* [Exercise]:
Revise the records below by replacing every instance of "computer-use agent" with "screen-navigation agent", keeping all other text unchanged.

Records from a dataset:
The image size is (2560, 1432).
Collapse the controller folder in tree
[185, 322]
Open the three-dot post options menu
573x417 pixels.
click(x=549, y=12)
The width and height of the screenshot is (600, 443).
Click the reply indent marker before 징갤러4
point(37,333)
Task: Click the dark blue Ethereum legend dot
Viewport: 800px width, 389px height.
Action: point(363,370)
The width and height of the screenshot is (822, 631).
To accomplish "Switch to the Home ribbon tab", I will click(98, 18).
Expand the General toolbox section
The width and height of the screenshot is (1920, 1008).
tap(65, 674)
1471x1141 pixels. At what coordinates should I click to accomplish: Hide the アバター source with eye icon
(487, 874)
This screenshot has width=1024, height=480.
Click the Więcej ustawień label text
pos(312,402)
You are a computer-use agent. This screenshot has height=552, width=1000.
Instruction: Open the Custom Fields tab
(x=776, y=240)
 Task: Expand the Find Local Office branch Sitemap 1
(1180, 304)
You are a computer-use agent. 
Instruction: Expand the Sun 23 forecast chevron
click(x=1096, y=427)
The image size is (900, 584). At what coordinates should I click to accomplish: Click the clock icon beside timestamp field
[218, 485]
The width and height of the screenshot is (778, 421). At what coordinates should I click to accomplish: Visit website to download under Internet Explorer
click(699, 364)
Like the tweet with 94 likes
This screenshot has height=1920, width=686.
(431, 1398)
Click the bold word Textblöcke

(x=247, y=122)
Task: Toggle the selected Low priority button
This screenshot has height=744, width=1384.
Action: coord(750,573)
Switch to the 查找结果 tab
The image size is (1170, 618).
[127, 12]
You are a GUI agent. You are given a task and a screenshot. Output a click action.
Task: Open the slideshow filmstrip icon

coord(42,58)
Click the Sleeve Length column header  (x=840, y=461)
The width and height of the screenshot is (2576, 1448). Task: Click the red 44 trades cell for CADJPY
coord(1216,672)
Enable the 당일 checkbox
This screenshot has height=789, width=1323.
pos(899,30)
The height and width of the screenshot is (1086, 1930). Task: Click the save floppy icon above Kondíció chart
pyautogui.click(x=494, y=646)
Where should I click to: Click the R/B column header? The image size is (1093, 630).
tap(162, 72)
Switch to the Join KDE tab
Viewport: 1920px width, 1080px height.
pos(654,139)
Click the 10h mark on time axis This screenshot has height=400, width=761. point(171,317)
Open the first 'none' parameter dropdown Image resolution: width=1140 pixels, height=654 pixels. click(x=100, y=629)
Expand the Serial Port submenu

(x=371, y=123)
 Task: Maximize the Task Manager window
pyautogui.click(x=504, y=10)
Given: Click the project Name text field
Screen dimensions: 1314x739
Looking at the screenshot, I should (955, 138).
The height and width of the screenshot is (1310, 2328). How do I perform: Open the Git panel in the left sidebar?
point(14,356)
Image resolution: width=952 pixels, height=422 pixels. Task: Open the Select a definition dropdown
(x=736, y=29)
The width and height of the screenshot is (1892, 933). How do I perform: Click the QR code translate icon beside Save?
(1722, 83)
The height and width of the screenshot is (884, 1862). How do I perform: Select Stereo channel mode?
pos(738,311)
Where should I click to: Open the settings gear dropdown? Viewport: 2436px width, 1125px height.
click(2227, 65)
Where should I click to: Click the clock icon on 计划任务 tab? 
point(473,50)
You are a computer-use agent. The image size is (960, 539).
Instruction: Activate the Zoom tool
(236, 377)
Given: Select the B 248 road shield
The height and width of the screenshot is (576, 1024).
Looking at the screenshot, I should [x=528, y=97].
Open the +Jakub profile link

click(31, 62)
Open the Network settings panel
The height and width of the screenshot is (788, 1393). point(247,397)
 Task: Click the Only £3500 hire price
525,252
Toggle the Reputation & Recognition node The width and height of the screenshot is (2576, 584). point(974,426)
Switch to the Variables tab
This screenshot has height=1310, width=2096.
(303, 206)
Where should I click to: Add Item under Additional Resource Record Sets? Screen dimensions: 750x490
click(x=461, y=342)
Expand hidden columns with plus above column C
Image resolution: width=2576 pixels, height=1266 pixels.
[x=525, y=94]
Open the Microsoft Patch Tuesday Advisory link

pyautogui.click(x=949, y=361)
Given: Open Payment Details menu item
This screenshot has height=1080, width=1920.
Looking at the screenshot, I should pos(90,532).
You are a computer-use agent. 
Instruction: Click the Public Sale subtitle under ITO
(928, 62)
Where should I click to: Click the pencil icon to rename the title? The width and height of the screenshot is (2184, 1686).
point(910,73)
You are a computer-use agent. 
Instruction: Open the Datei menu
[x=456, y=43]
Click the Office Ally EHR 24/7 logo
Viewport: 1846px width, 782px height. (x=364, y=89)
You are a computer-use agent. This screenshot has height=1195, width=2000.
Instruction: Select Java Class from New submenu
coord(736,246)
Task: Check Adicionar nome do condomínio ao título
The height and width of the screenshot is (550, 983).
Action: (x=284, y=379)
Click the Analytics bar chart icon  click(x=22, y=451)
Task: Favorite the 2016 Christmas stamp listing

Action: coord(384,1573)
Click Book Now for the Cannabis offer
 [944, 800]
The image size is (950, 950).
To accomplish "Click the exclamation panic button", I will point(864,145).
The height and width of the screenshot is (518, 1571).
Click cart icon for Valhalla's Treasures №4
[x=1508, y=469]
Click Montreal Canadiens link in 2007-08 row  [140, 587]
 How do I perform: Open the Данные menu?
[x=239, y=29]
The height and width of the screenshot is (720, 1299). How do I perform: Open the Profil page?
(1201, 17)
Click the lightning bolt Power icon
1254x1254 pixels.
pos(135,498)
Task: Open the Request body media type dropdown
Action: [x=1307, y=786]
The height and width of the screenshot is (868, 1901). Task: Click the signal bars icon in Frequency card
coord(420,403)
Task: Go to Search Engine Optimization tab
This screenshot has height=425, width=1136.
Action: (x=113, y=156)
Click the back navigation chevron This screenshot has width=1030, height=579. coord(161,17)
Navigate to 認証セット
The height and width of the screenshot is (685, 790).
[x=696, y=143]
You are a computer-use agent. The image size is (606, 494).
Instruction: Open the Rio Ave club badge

* [Result]:
The image size is (2560, 1432).
Collapse the controller folder in tree
[185, 322]
Open the three-dot post options menu
573x417 pixels.
click(x=549, y=12)
The width and height of the screenshot is (600, 443).
Click the reply indent marker before 징갤러4
point(37,333)
Task: Click the dark blue Ethereum legend dot
Viewport: 800px width, 389px height.
Action: point(363,370)
The width and height of the screenshot is (822, 631).
To accomplish "Switch to the Home ribbon tab", I will click(98, 18).
Expand the General toolbox section
The width and height of the screenshot is (1920, 1008).
tap(65, 674)
1471x1141 pixels. At what coordinates should I click to accomplish: Hide the アバター source with eye icon
(487, 874)
This screenshot has width=1024, height=480.
Click the Więcej ustawień label text
pos(312,402)
You are a screen-navigation agent. This screenshot has height=552, width=1000.
Instruction: Open the Custom Fields tab
(x=776, y=240)
 Task: Expand the Find Local Office branch Sitemap 1
(1180, 304)
You are a screen-navigation agent. 
Instruction: Expand the Sun 23 forecast chevron
click(x=1096, y=427)
The image size is (900, 584). At what coordinates should I click to accomplish: Click the clock icon beside timestamp field
[218, 485]
The width and height of the screenshot is (778, 421). At what coordinates should I click to accomplish: Visit website to download under Internet Explorer
click(699, 364)
Like the tweet with 94 likes
This screenshot has height=1920, width=686.
(431, 1398)
Click the bold word Textblöcke

(x=247, y=122)
Task: Toggle the selected Low priority button
This screenshot has height=744, width=1384.
Action: coord(750,573)
Switch to the 查找结果 tab
The image size is (1170, 618).
[127, 12]
You are a GUI agent. You are given a task and a screenshot. Output a click action.
Task: Open the slideshow filmstrip icon

coord(42,58)
Click the Sleeve Length column header  (x=840, y=461)
The width and height of the screenshot is (2576, 1448). Task: Click the red 44 trades cell for CADJPY
coord(1216,672)
Enable the 당일 checkbox
This screenshot has height=789, width=1323.
pos(899,30)
The height and width of the screenshot is (1086, 1930). Task: Click the save floppy icon above Kondíció chart
pyautogui.click(x=494, y=646)
Where should I click to: Click the R/B column header? The image size is (1093, 630).
tap(162, 72)
Switch to the Join KDE tab
Viewport: 1920px width, 1080px height.
pos(654,139)
Click the 10h mark on time axis This screenshot has height=400, width=761. point(171,317)
Open the first 'none' parameter dropdown Image resolution: width=1140 pixels, height=654 pixels. click(x=100, y=629)
Expand the Serial Port submenu

(x=371, y=123)
 Task: Maximize the Task Manager window
pyautogui.click(x=504, y=10)
Given: Click the project Name text field
Screen dimensions: 1314x739
Looking at the screenshot, I should (955, 138).
The height and width of the screenshot is (1310, 2328). How do I perform: Open the Git panel in the left sidebar?
point(14,356)
Image resolution: width=952 pixels, height=422 pixels. Task: Open the Select a definition dropdown
(x=736, y=29)
The width and height of the screenshot is (1892, 933). How do I perform: Click the QR code translate icon beside Save?
(1722, 83)
The height and width of the screenshot is (884, 1862). How do I perform: Select Stereo channel mode?
pos(738,311)
Where should I click to: Open the settings gear dropdown? Viewport: 2436px width, 1125px height.
click(2227, 65)
Where should I click to: Click the clock icon on 计划任务 tab? 
point(473,50)
You are a screen-navigation agent. The image size is (960, 539).
Instruction: Activate the Zoom tool
(236, 377)
Given: Select the B 248 road shield
The height and width of the screenshot is (576, 1024).
Looking at the screenshot, I should [x=528, y=97].
Open the +Jakub profile link

click(31, 62)
Open the Network settings panel
The height and width of the screenshot is (788, 1393). point(247,397)
 Task: Click the Only £3500 hire price
525,252
Toggle the Reputation & Recognition node The width and height of the screenshot is (2576, 584). point(974,426)
Switch to the Variables tab
This screenshot has height=1310, width=2096.
(303, 206)
Where should I click to: Add Item under Additional Resource Record Sets? Screen dimensions: 750x490
click(x=461, y=342)
Expand hidden columns with plus above column C
Image resolution: width=2576 pixels, height=1266 pixels.
[x=525, y=94]
Open the Microsoft Patch Tuesday Advisory link

pyautogui.click(x=949, y=361)
Given: Open Payment Details menu item
This screenshot has height=1080, width=1920.
Looking at the screenshot, I should pos(90,532).
You are a screen-navigation agent. 
Instruction: Click the Public Sale subtitle under ITO
(928, 62)
Where should I click to: Click the pencil icon to rename the title? The width and height of the screenshot is (2184, 1686).
point(910,73)
You are a screen-navigation agent. 
Instruction: Open the Datei menu
[x=456, y=43]
Click the Office Ally EHR 24/7 logo
Viewport: 1846px width, 782px height. (x=364, y=89)
You are a screen-navigation agent. This screenshot has height=1195, width=2000.
Instruction: Select Java Class from New submenu
coord(736,246)
Task: Check Adicionar nome do condomínio ao título
The height and width of the screenshot is (550, 983).
Action: (x=284, y=379)
Click the Analytics bar chart icon  click(x=22, y=451)
Task: Favorite the 2016 Christmas stamp listing

Action: coord(384,1573)
Click Book Now for the Cannabis offer
 [944, 800]
The image size is (950, 950).
To accomplish "Click the exclamation panic button", I will point(864,145).
The height and width of the screenshot is (518, 1571).
Click cart icon for Valhalla's Treasures №4
[x=1508, y=469]
Click Montreal Canadiens link in 2007-08 row  [140, 587]
 How do I perform: Open the Данные menu?
[x=239, y=29]
The height and width of the screenshot is (720, 1299). How do I perform: Open the Profil page?
(1201, 17)
Click the lightning bolt Power icon
1254x1254 pixels.
pos(135,498)
Task: Open the Request body media type dropdown
Action: [x=1307, y=786]
The height and width of the screenshot is (868, 1901). Task: Click the signal bars icon in Frequency card
coord(420,403)
Task: Go to Search Engine Optimization tab
This screenshot has height=425, width=1136.
Action: (x=113, y=156)
Click the back navigation chevron This screenshot has width=1030, height=579. coord(161,17)
Navigate to 認証セット
The height and width of the screenshot is (685, 790).
[x=696, y=143]
You are a screen-navigation agent. The image size is (606, 494).
Instruction: Open the Rio Ave club badge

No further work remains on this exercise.